En outre, selon cet avis, la mesure prévue par le texte risquait de porter atteinte à la liberté d’expression lorsqu'elle s'exerce au travers d'"un discours général et impersonnel, par exemple tenu sur un blog ou un réseau social" et de remettre en cause, "par une incrimination de contestations de l’état actuel des pratiques thérapeutiques, la liberté des débats scientifiques et le rôle des lanceurs d’alerte".

S'appuyant sur l'ampleur du phénomène incriminé, Sabrina Agresti-Roubache a tenté de convaincre de la nécessité de créer un nouveau délit. Elle a notamment rappelé que le nombre de signalements à la Miviludes a doublé depuis 2010, en lien notamment avec l'épidémie de Covid et l'utilisation des réseaux sociaux, la ministre a souligné que "25% de ces signalements concern[ai]ent désormais la santé". En cause, les "gourous 2.0" qui proposent des "solutions miracles" pour guérir de maladies graves, tels que les cancers, sans aucune légitimité et en dépit de tout fondement scientifique.
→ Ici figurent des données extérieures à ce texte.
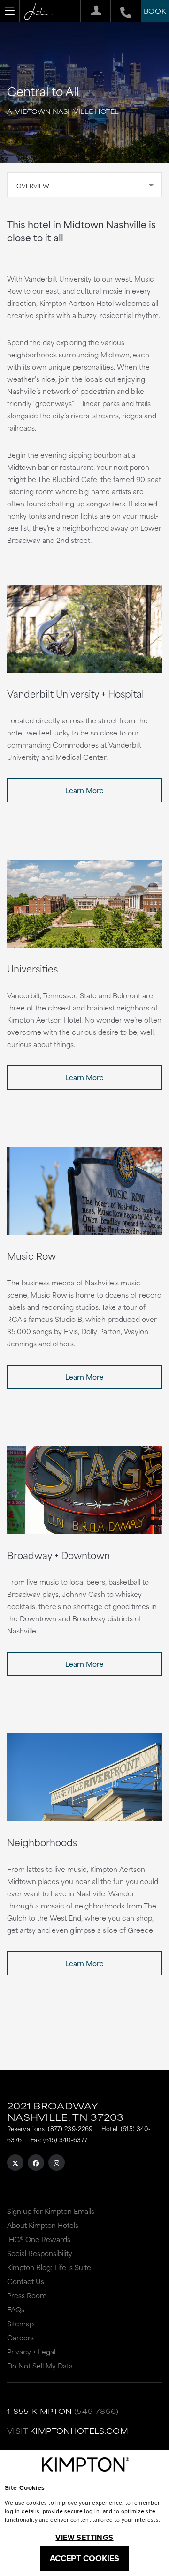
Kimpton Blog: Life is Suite (49, 2267)
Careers (20, 2337)
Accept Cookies (84, 2558)
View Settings (84, 2537)
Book (155, 10)
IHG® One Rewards (38, 2239)
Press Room (26, 2295)
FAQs (15, 2309)
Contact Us (25, 2281)
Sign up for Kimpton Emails (50, 2210)
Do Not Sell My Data (40, 2365)
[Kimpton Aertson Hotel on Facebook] (36, 2162)
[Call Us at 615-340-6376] (120, 11)
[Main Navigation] (10, 11)
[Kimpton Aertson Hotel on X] (15, 2162)
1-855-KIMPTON (39, 2410)
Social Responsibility (39, 2253)
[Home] (38, 12)
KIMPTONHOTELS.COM (79, 2430)
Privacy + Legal (31, 2351)
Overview (32, 185)
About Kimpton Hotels (42, 2225)
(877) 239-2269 (70, 2128)
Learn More (84, 790)
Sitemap (20, 2323)
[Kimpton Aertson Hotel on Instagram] (56, 2162)
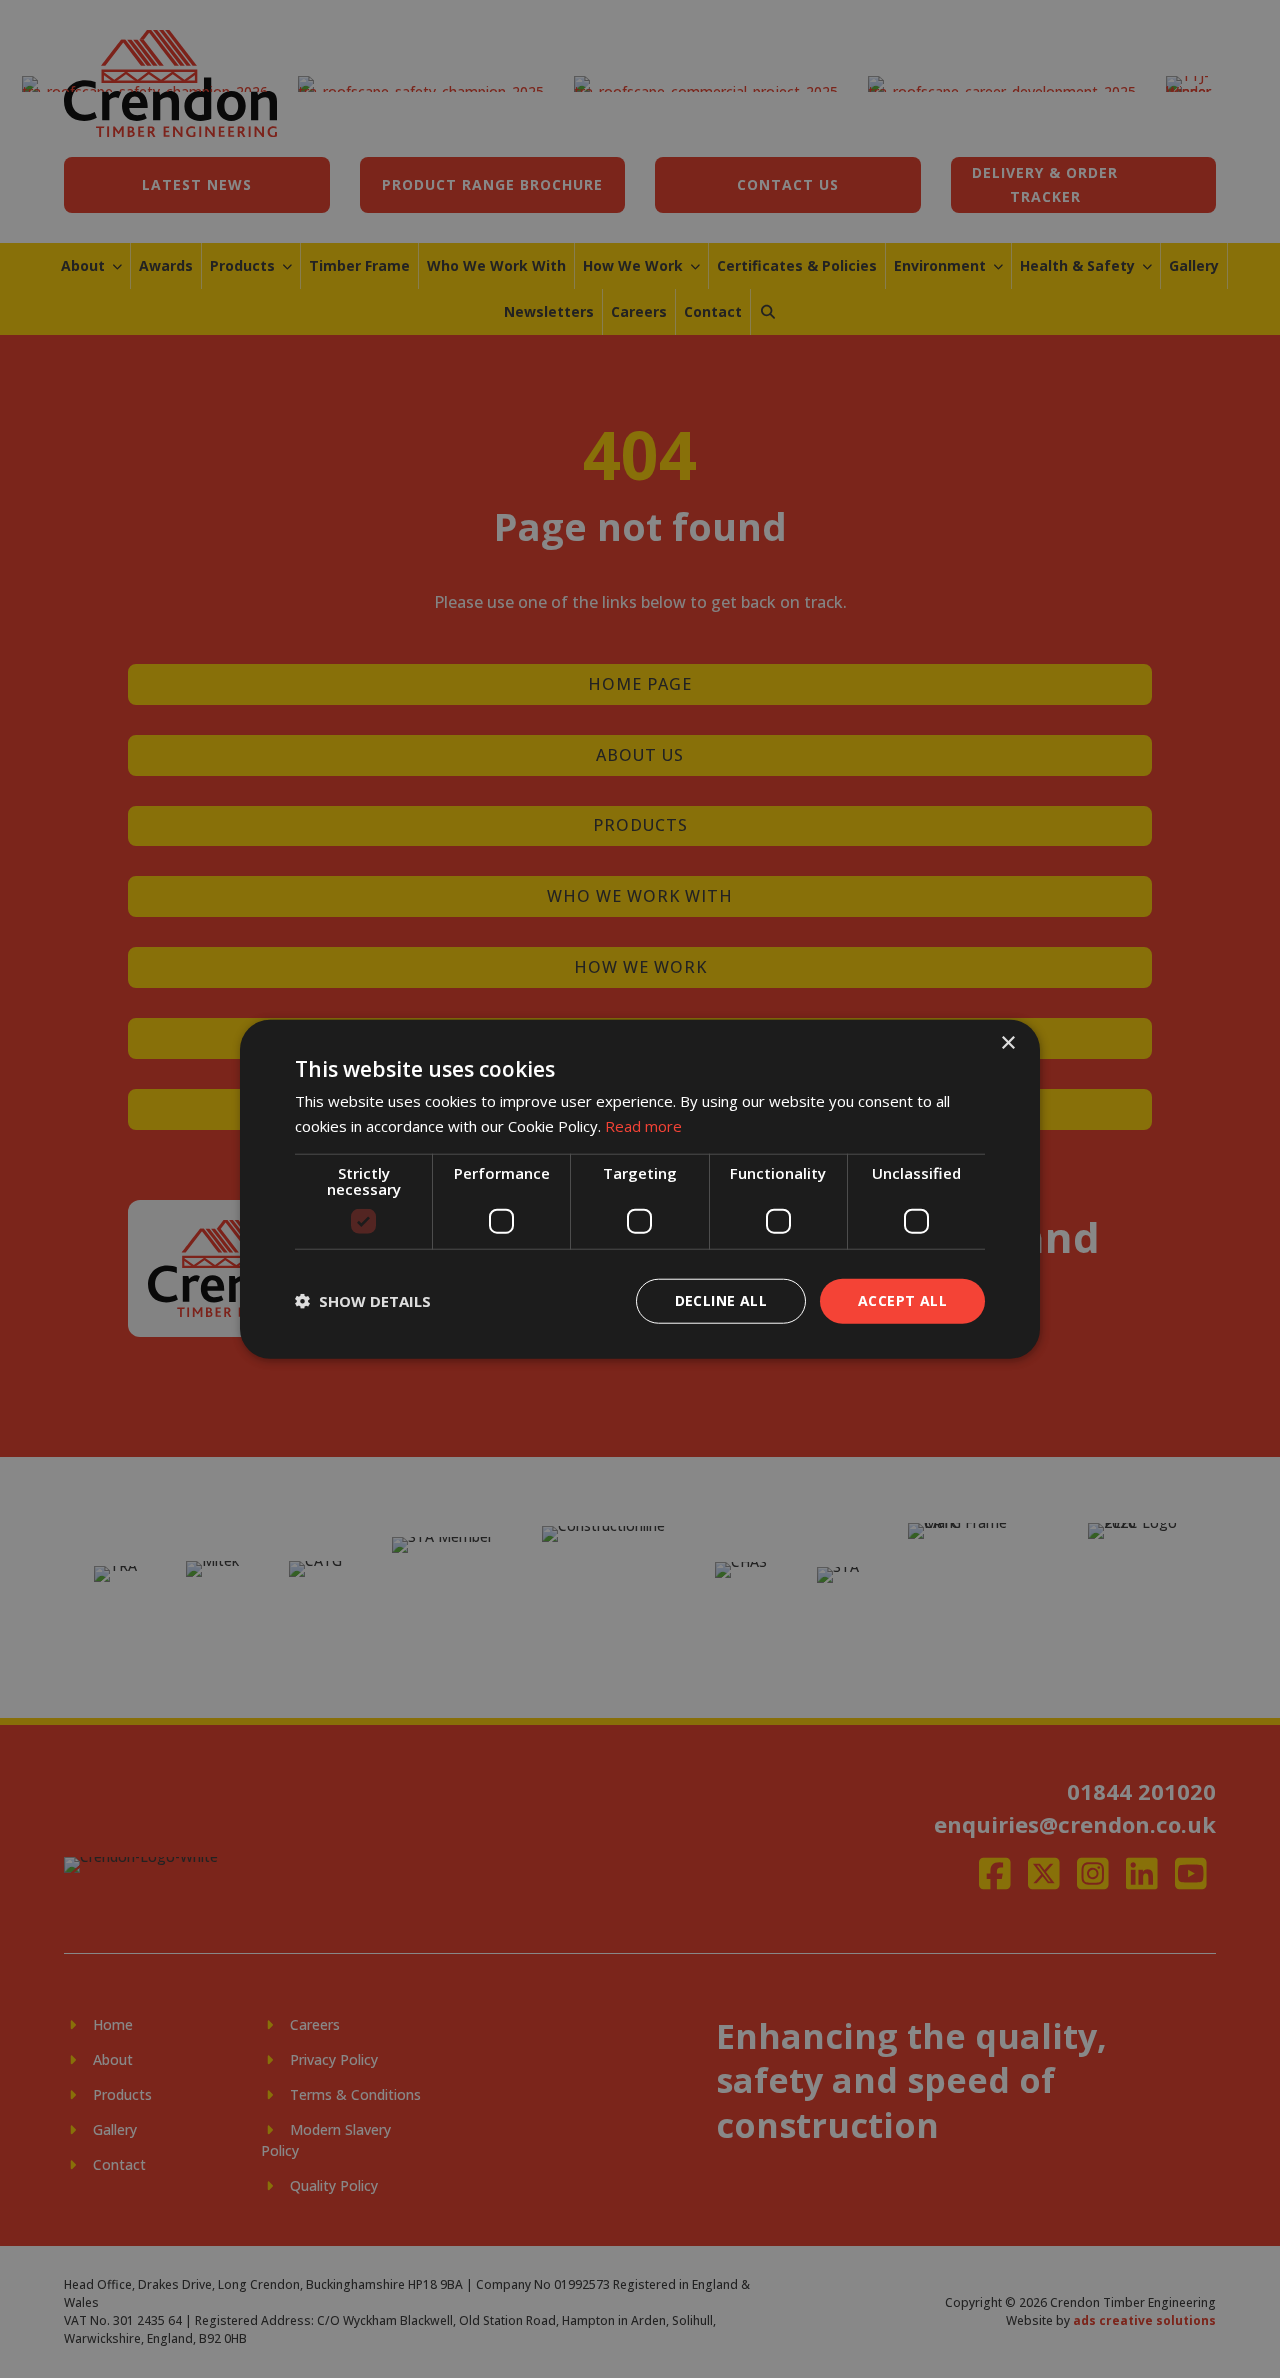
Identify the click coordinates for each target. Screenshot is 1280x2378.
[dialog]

Il n'existe pas de gourou altruiste. Brigitte Liso (Renaissance)

"Nous faisons tous face à des instants de vulnérabilité", a pour sa part souligné la rapporteure du texte, considérant que tout un chacun pouvait à un moment de sa vie être la cible de dérives sectaires "criminelles". Brigitte Liso s'est donc félicitée du "volontarisme" par lequel le gouvernement tentait de renforcer l'arsenal juridique contre des dérives sectaires, dont le champ - bien au-delà des sectes à prétentions religieuses - s'étend désormais de la santé à l'alimentation et au développement personnel, en se diffusant largement dans l'espace numérique. 

Une alliance de circonstance fait tomber l'article 4

"La sincérité de cette lutte contre les dérives sectaires ne doit pas consister à sanctionner par la loi les pratiques de soins complémentaires ou la consommation de produits phytothérapeutiques", a estimé Jean-François Coulomme (La France insoumise). Dénonçant des "arrières-pensées clientélistes" de la part du gouvernement, il a été rejoint dans ses propos par sa collègue Elisa Martin (La France insoumise) qui n'a pas hésité à faire mention du "lobby pharmaceutique".

Paul Molac (LIOT) a pour sa part dénoncé un "danger pour [la] liberté d'expression", ainsi que pour les "lanceurs d'alerte", donnant pour exemple, le cas d'Irène Frachon, la pneumologue par laquelle avait été révélé le scandale sanitaire lié aux effets secondaires du Mediator, qui a par la suite été évoquée à plusieurs reprises par d'autres députés.

"Ici, ce n'est pas eux que nous visons", a tempéré Arthur Delaporte (Socialistes) en référence aux lanceurs d'alerte, "nous visons les charlatans, nous visons celles et ceux qui tuent des gens parce que oui, il y a des gens qui meurent de la promotion de l'abstention thérapeutique".

Eric Pauget (Les Républicains) a cependant exhorté le gouvernement à "se placer sur le strict terrain du droit", estimant que l'article 4 posait "des difficultés d'ordre juridique et constitutionnel". Le député a ainsi considéré que la bonne méthode consisterait à faire gagner en efficacité les sanctions déjà existantes. "Au coeur du débat il y a le doute, c'est ça la réalité scientifique", a ensuite plaidé Marc Le Fur (Les Républicains), avant de poursuivre : "La vérité n'est pas majoritaire. Pasteur était minoritaire, il était vilipendé, et l'histoire lui a donné raison".

Dénonçant une "dérive liberticide", Thomas Ménagé (Rassemblement national) a, quant à lui, estimé que l'article 4 faisait émerger "un délit d'opinion" et risquait de provoquer "le bâillonnement du débat scientifique".

Contre l'avis du gouvernement et contre les groupes de la majorité présidentielle, auxquels se sont joints les députés du groupe Socialistes, les amendements de suppression de l'article 4 - présentés par des députés Les Républicains, Rassemblement national, Gauche Démocrate et Républicaine, ainsi que LIOT - ont été adoptés à 8 voix près (116 Pour, 108 Contre).  

La séance ayant été levée quelques minutes plus tard, les débats après l'article 4 reprendront dans l'hémicycle ce mercredi après-midi.